● **Work task**
Only the lines from the one with "The image size is (1568, 600)." through the last line of the records below belong in your answer, reproduced exactly and with the pictures left out.
*** Opening of Stored data ***
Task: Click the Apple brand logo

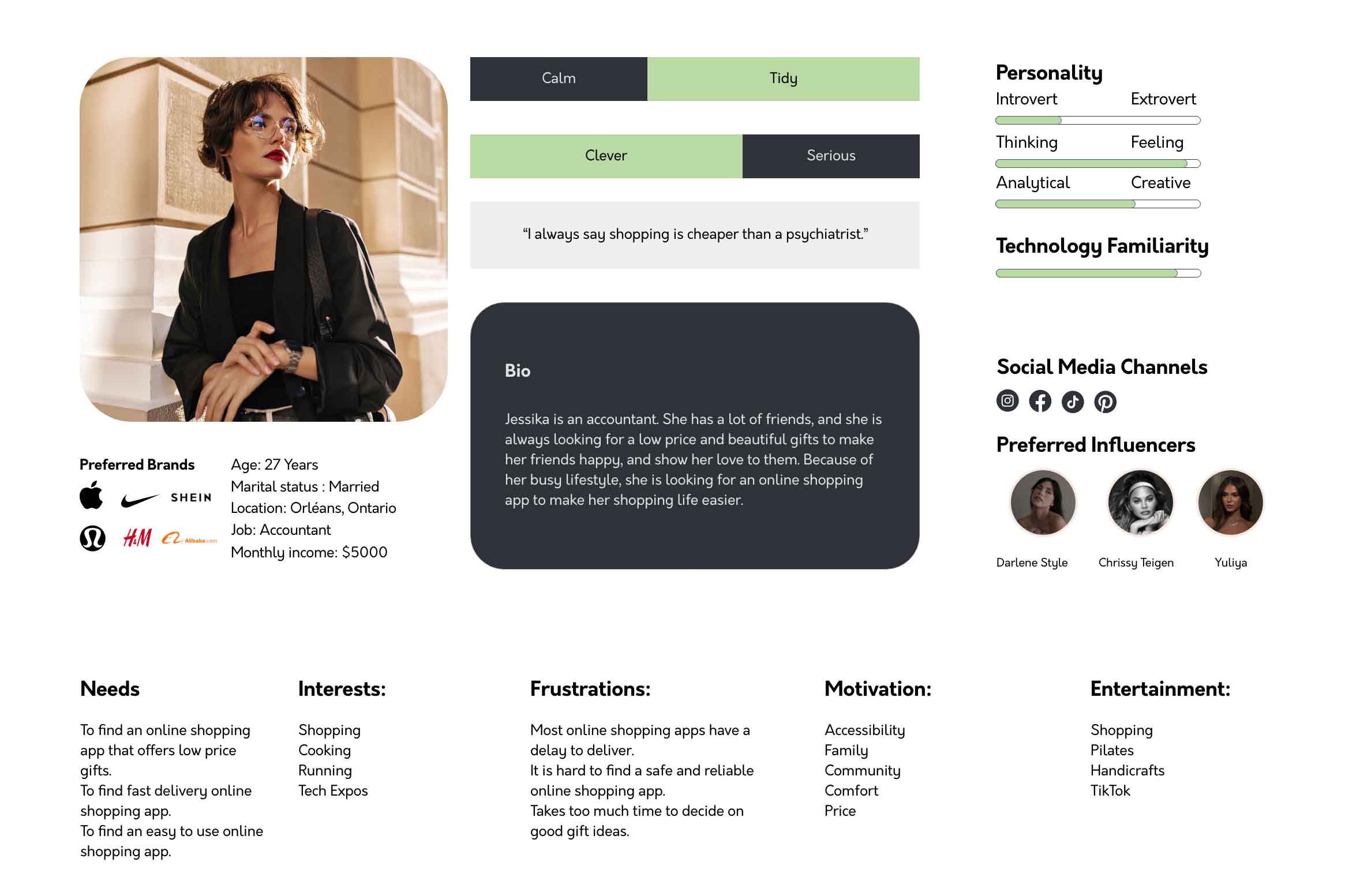Action: click(x=91, y=496)
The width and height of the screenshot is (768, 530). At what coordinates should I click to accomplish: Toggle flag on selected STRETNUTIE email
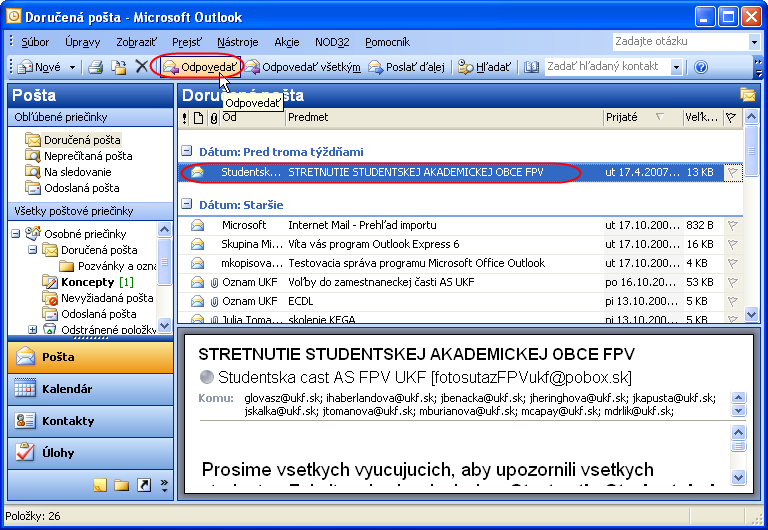click(x=732, y=172)
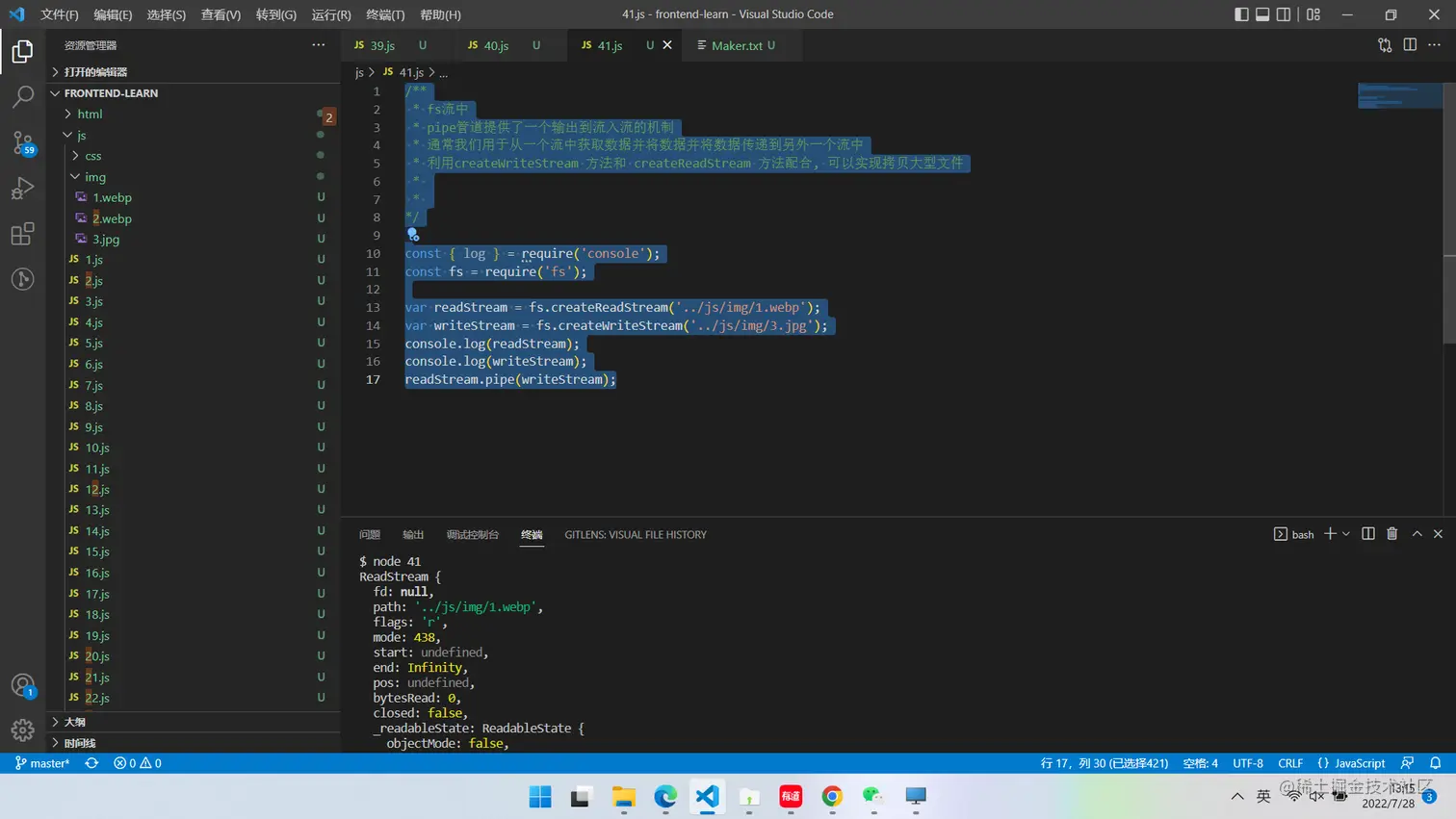The image size is (1456, 819).
Task: Split the editor to the right
Action: 1410,45
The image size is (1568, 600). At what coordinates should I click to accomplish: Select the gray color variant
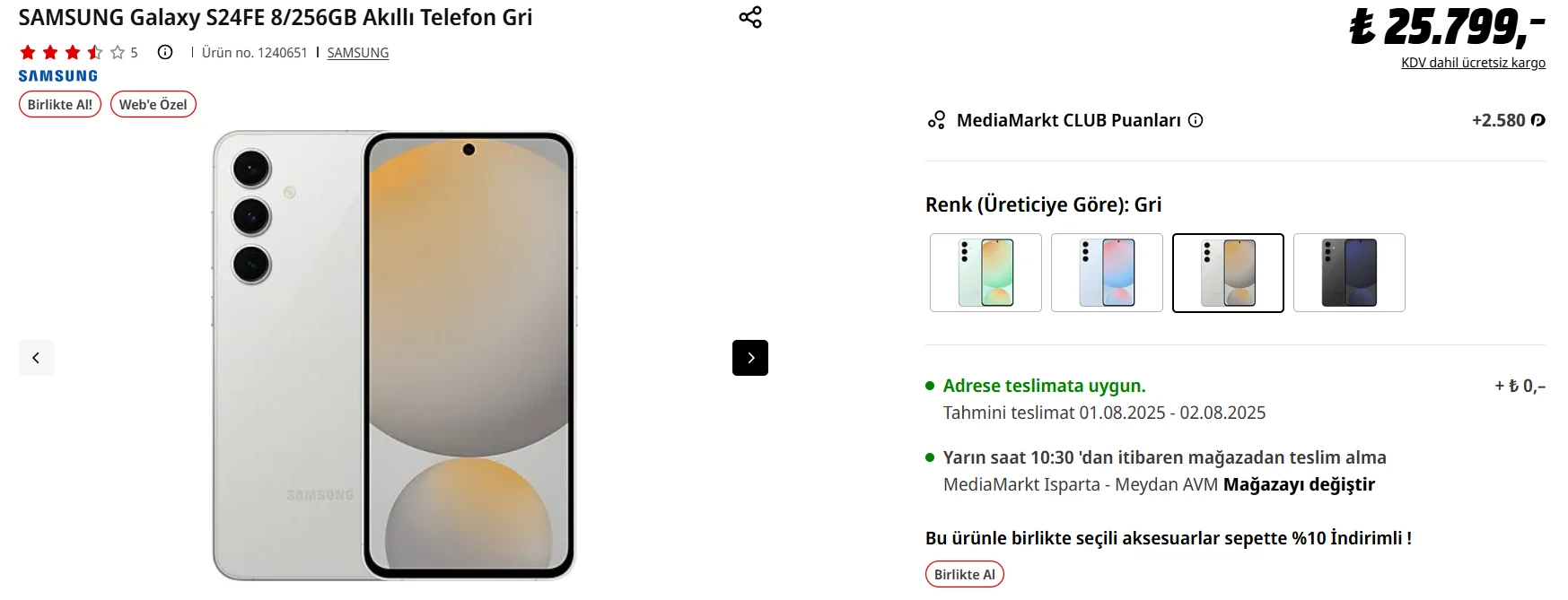pyautogui.click(x=1228, y=273)
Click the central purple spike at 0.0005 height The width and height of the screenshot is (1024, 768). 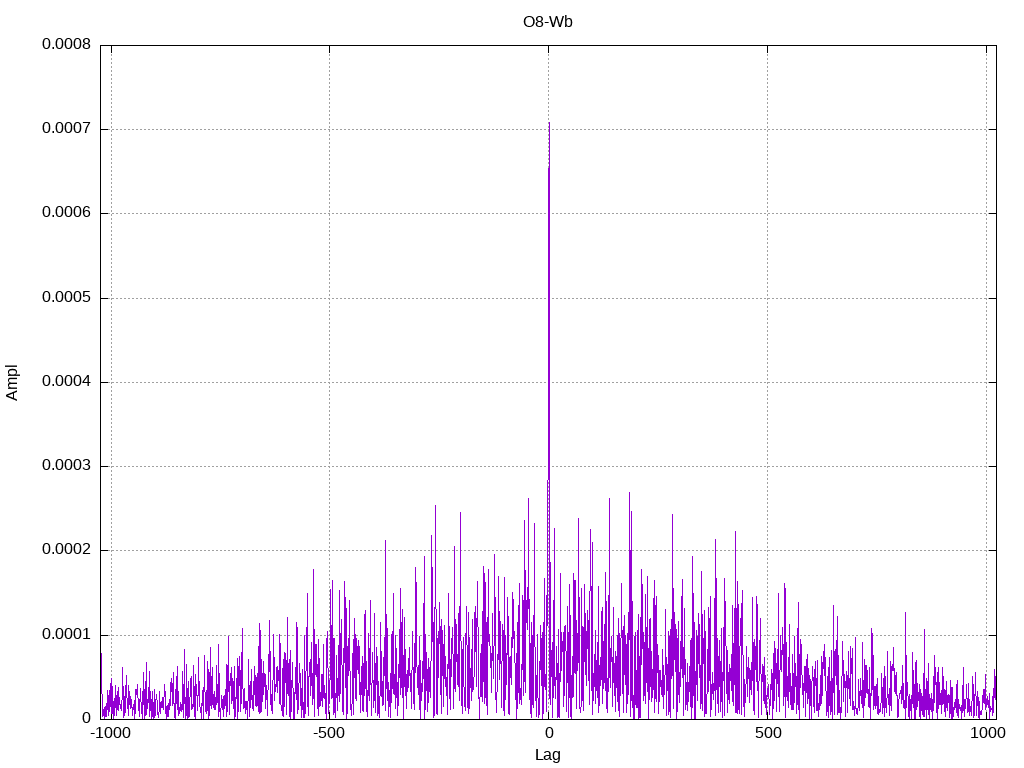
*** Close of Stored data ***
● **Exercise response**
The image size is (1568, 600). At what coordinates should I click to accomplish: Select the gray color variant
pyautogui.click(x=1228, y=273)
Click the central purple spike at 0.0005 height The width and height of the screenshot is (1024, 768). 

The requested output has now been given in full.